In Remembrance: Leonard Rosenman

 

     Leonard Rosenman, the two time Academy Award winning composer, has passed away on March 4, 2008 in Woodland Hills, California. He was 83.

 

     Already a well regarded composer before he began work in Hollywood, Rosenman lead the way in incorporating more modern musical ideas into the predominantly 19th century romantic European style of film soundtrack composition. In addition to his back-to-back Oscar wins for Barry Lyndon (1975) and Bound For Glory (1976), he was also nominated twice more for his work on Cross Creek (1983) and Star Trek IV: The Voyage Home (1986).
 

     Born in Brooklyn, New York on September 7, 1924, Rosenman studied piano as a youth. After serving in World War II, he studied with composers Arnold Schoenberg and Roger Sessions.
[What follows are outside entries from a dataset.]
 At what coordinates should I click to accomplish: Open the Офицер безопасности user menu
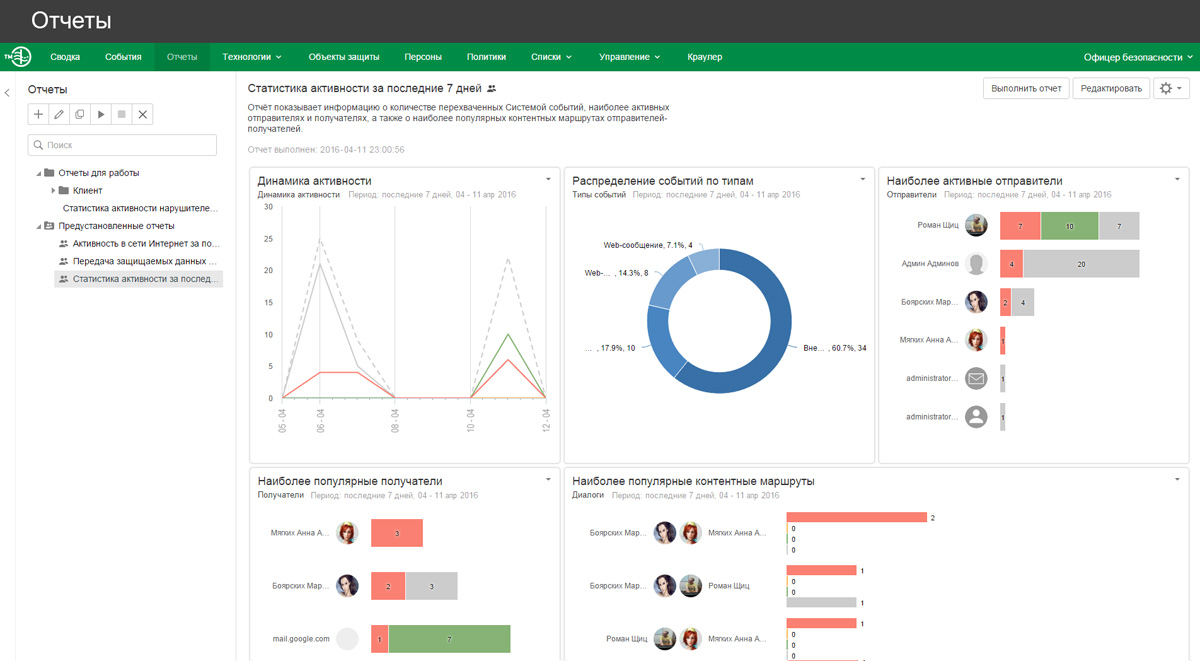1138,57
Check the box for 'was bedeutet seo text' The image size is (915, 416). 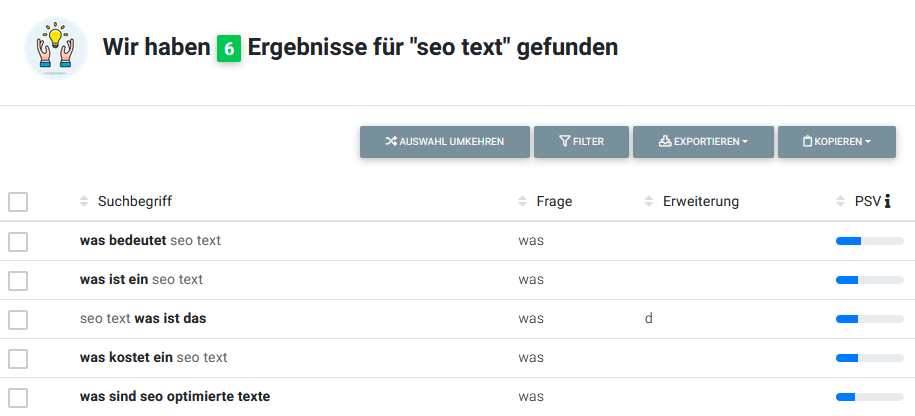[18, 241]
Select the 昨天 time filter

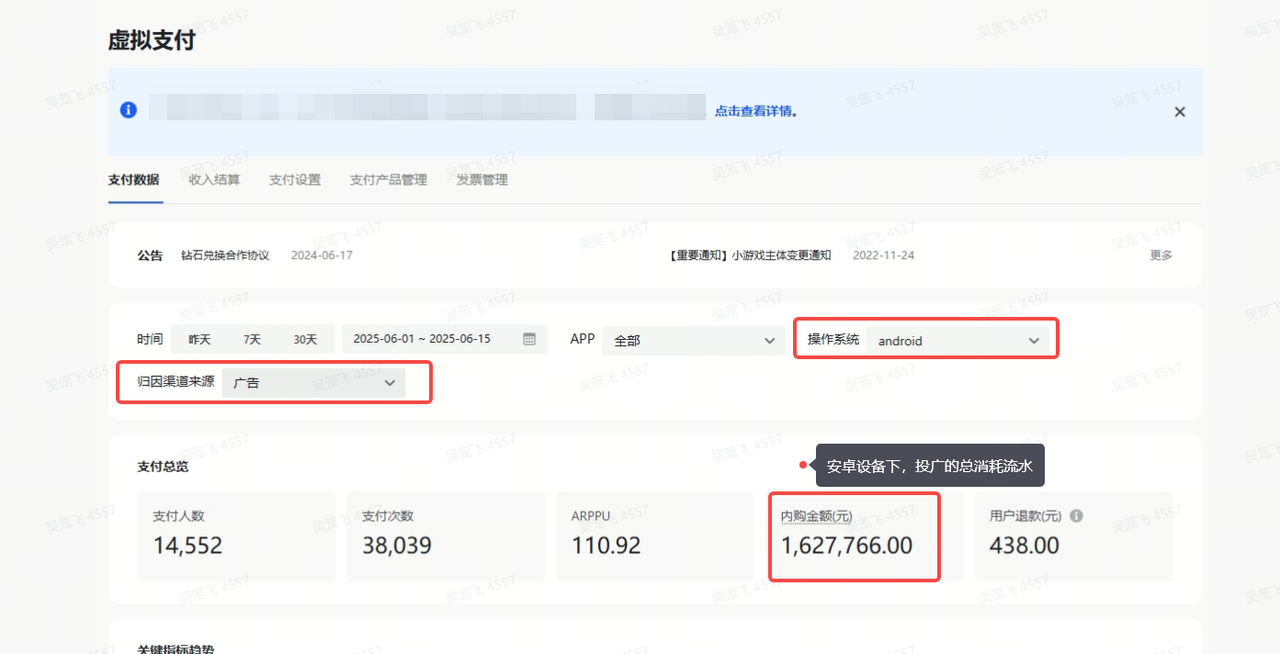(200, 340)
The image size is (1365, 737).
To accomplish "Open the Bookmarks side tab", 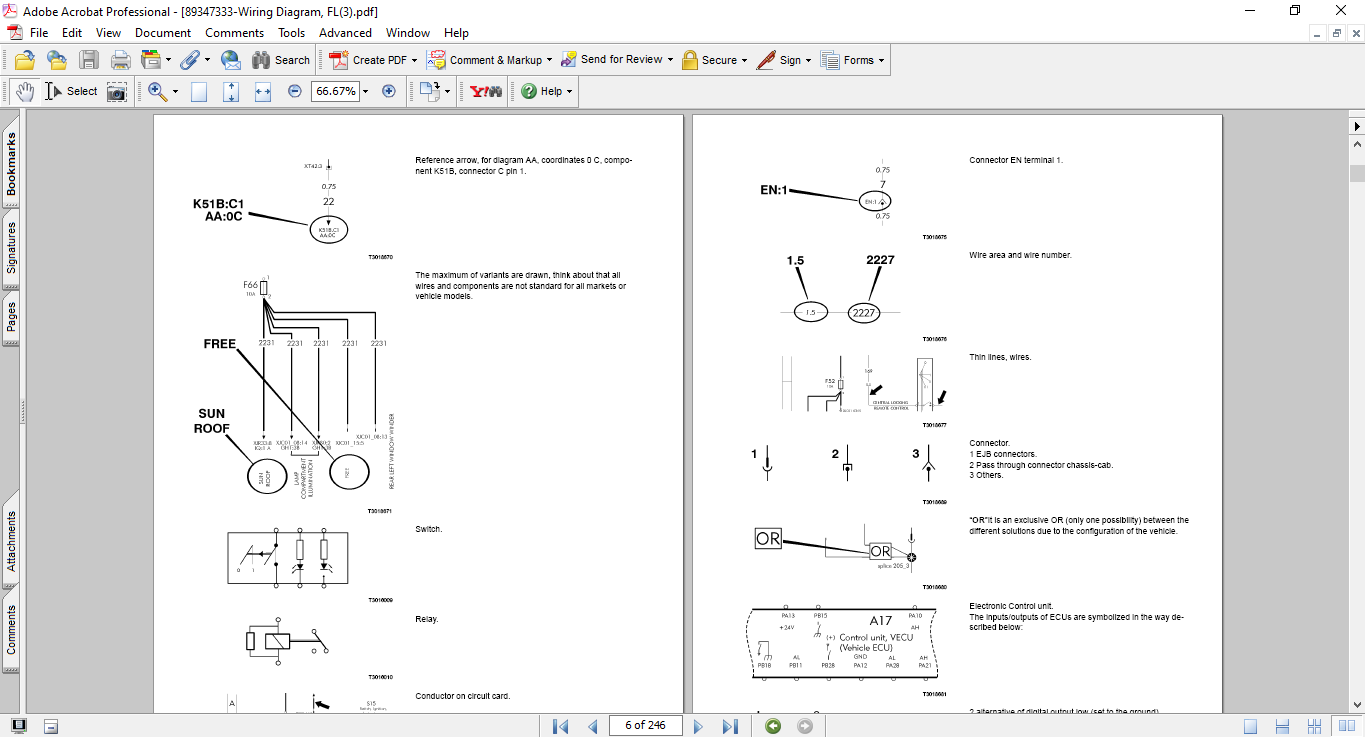I will (x=12, y=165).
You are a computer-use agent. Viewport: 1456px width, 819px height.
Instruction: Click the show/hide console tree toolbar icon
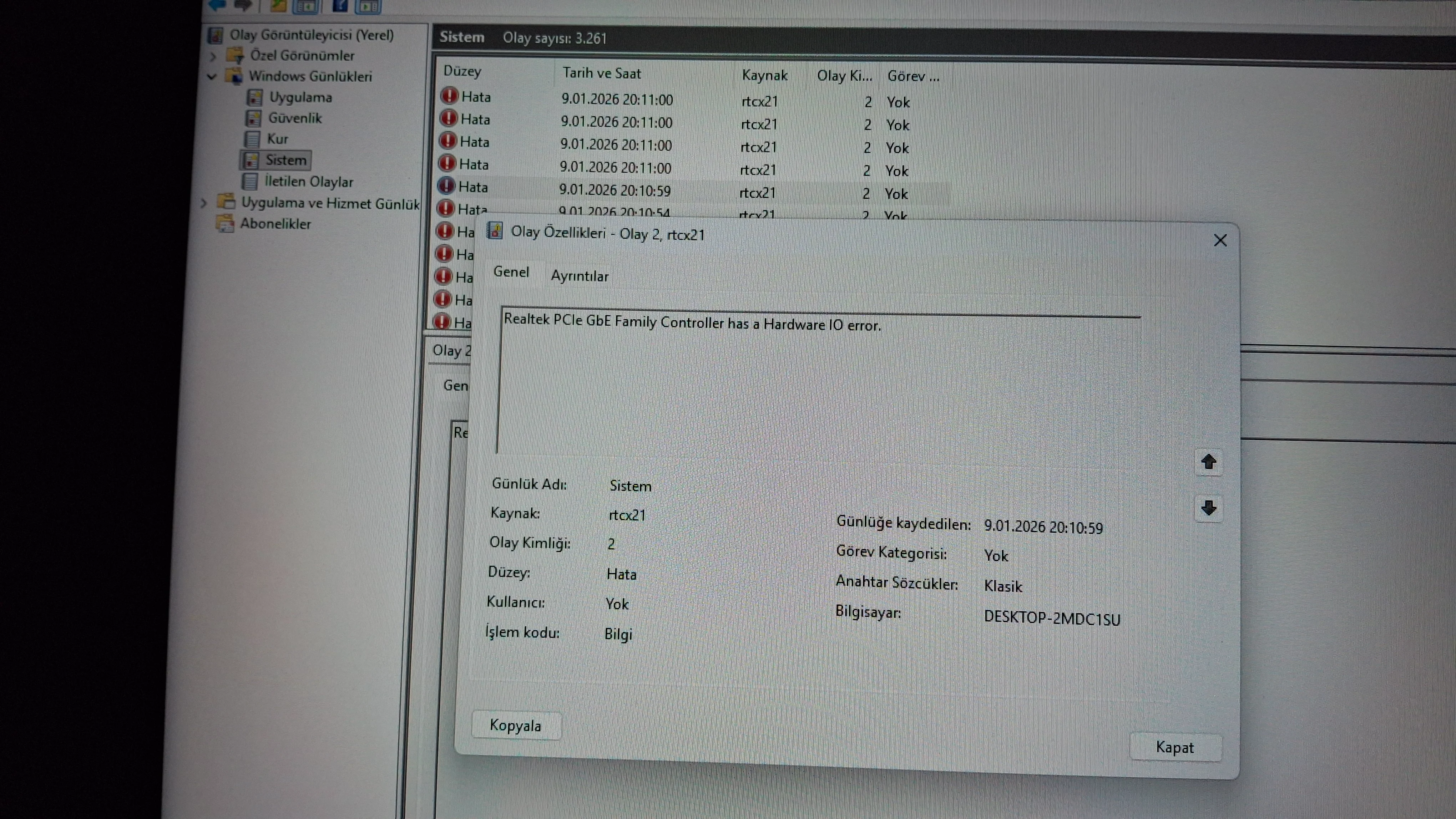click(x=306, y=6)
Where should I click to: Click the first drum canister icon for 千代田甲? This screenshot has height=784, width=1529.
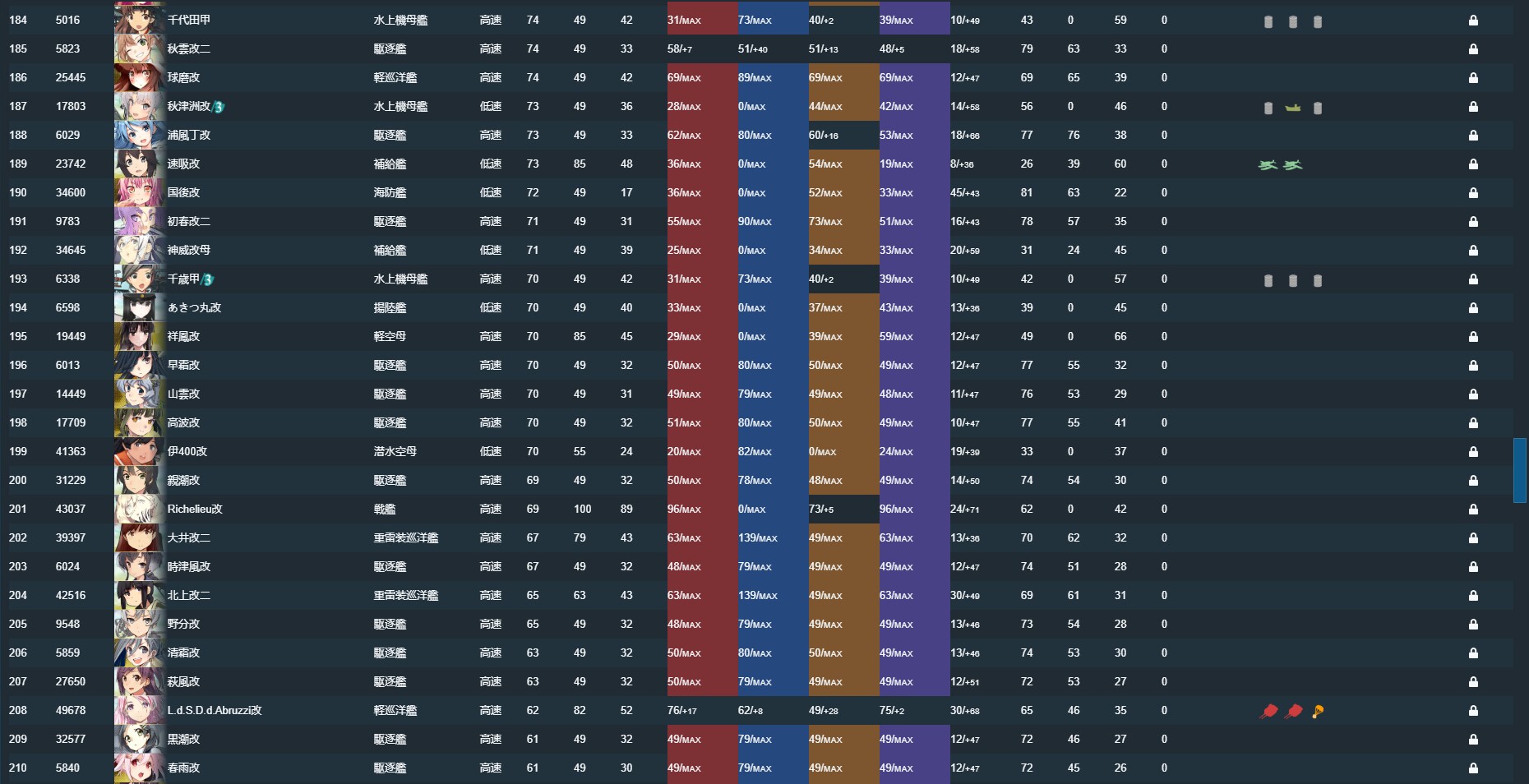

He also studied with Italian composer Luigi Dallapiccola at Tanglewood in Massachusetts. Already gaining notice as a promising young composer, Rosenman met actor James Dean at a party in New York City, where the actor was working on stage and in television. The two became friends, eventually sharing an apartment together.

 

     While working on the film East Of Eden (1955), Dean brought Rosenman to the attention of director Elia Kazan, who hired the composer to supply the music for the film. Although his score mixed standard film music ideas with more contemporary ones, he was immediately seen as a sell out by many of his contemporaries in New York. Rosenman would score another film featuring his friend Dean Nicholas Ray’s landmark Rebel Without A Cause (1955).

 

     Rosenman would also compose scores for such films as Pork Chop Hill (1959), Hell Is For Heroes (1962), Fantastic Voyage (1966), Hellfighters (1968), A Man Called Horse, Beneath The Planet Of The Apes (both 1970), director Ralph Bakshi’s animated adaptation Lord Of The Rings (1978), The Jazz Singer (1980) and Robocop 2 (1990). He also composed music for numerous television series and made-for-TV movies, earning Emmys for his contributions to the TV movies Sybil (1976) and Friendly Fire (1979).